Texas Gov. Rick Perry is probably looking a bit smugger than usual, if that's at all possible. In the latest commerce-war news between Texas and California—a battle which California appears to be losing badly—Toyota has announced it's moving its headquarters from the Golden State to the Lone Star State.
As a result, 3,000 jobs will be transferred to California to Texas. Not everybody will be going, though. According to the Associated Press, 2,300 jobs will remain in California after the move. But before we mock high-tax, high-regulation California for getting another kick in the moneybasket, let's see how Perry lured Toyota there:
Perry, who made two visits to California to lure employers to his state, said Texas offered Toyota $40 million in incentives from the taxpayer-funded Texas Enterprise Fund. The Republican governor said Toyota is expected to invest $300 million in the new headquarters.
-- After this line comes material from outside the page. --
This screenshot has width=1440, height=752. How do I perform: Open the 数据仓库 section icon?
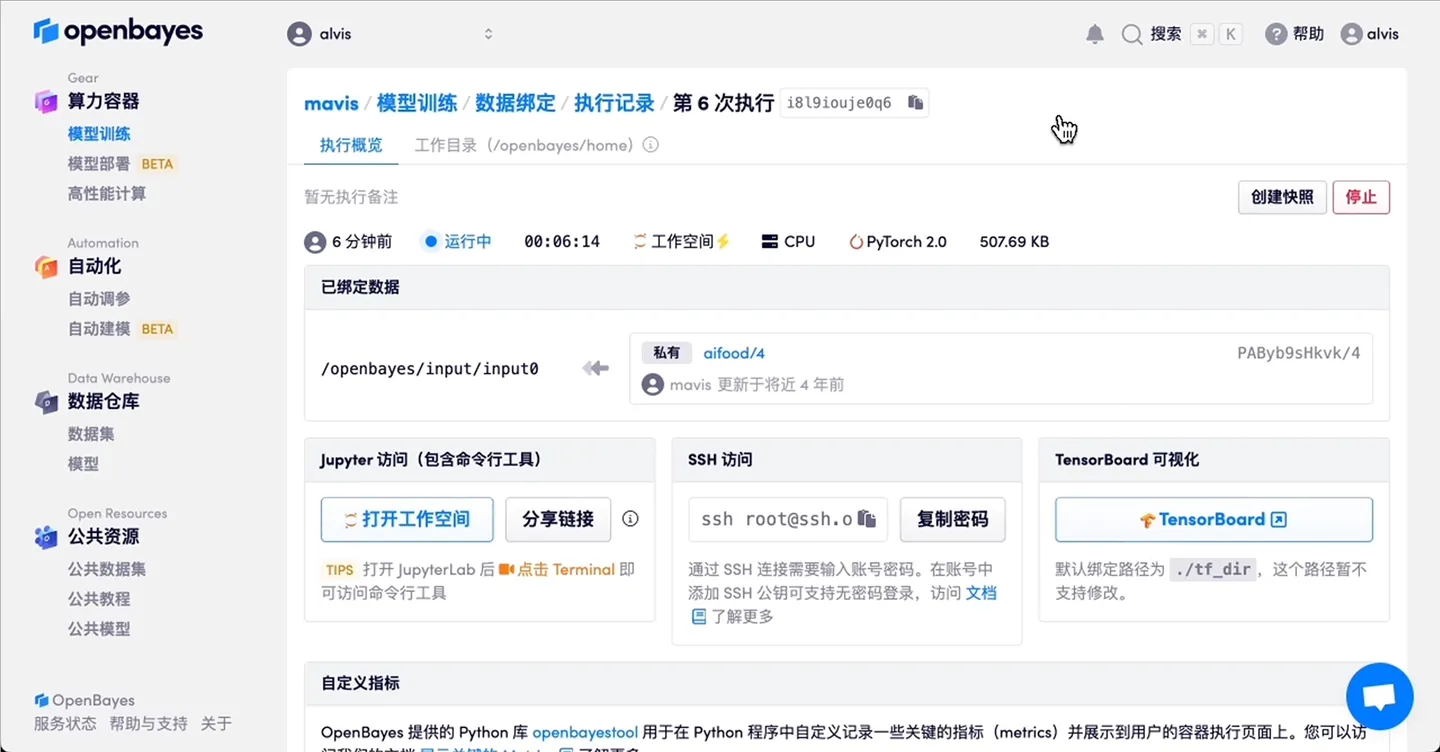pyautogui.click(x=46, y=401)
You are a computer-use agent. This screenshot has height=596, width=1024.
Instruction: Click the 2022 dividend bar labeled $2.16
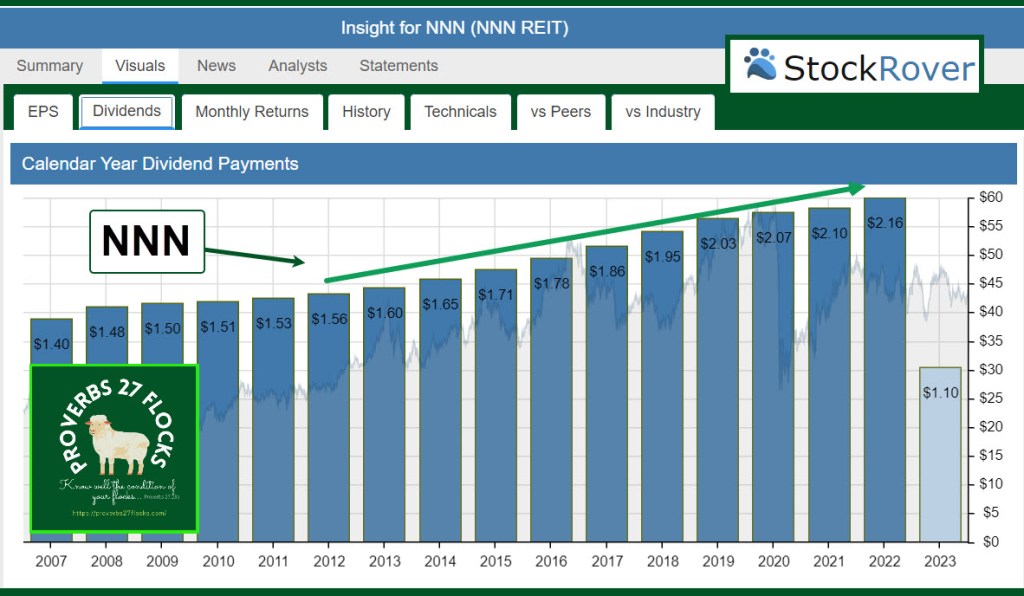point(885,370)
Guess I'll put the streamers and confetti away. Here's a list (pdf) of all the poor, desperate companies that needed Texas' help to find a new home, to the tune of about $465 million in taxpayer funds so far. Besides such mom-and-pop shops like Toyota, Texas Enterprise Fund (TEF) awards have gone to needy folks like Bank of America, Home Depot, Lockheed Martin, and Samsung.
Yes, California is indeed a terrible, awful, high-tax, high-regulation place to do business. The mayor of Torrance spells it out:
"When you look at the whole package, it's difficult to be a business here," lamented Torrance Mayor Frank Scotto, whose community on the edge of the Pacific will suffer as the jobs migrate to Texas.
"If all these great, high-end jobs are leaving California, then we are going to turn into a place that's a retirement community" with low-paying service-sector jobs, Scotto said. "We can't have that," he added, warning that unless the state has a change of attitude, "it's going to be way too late."
The system that Texas is using to win this fight should give small government supporters pause, though. This method writ large feeds the existing cold war-style battle where states use tax dollars to lure in businesses from other states. That's the entire purpose of the TEF program. Many of the businesses who have gotten money from the program were also donors to Gov. Perry. But as the Fort Worth Star-Telegram noted in 2011, leaders in Texas feel as though they have to engage in this sort of competition because other states do it, too. This method may bring home the votes, but arguably it delays real wealth generation and economic growth due to the costs of the program. It's part of the same mistaken belief that publicly funded sports facilities "generate" commerce when they really just shift it from one community to another (if that). Even states with conservative reputations are afraid to stop, though, unless all the other states stop, too.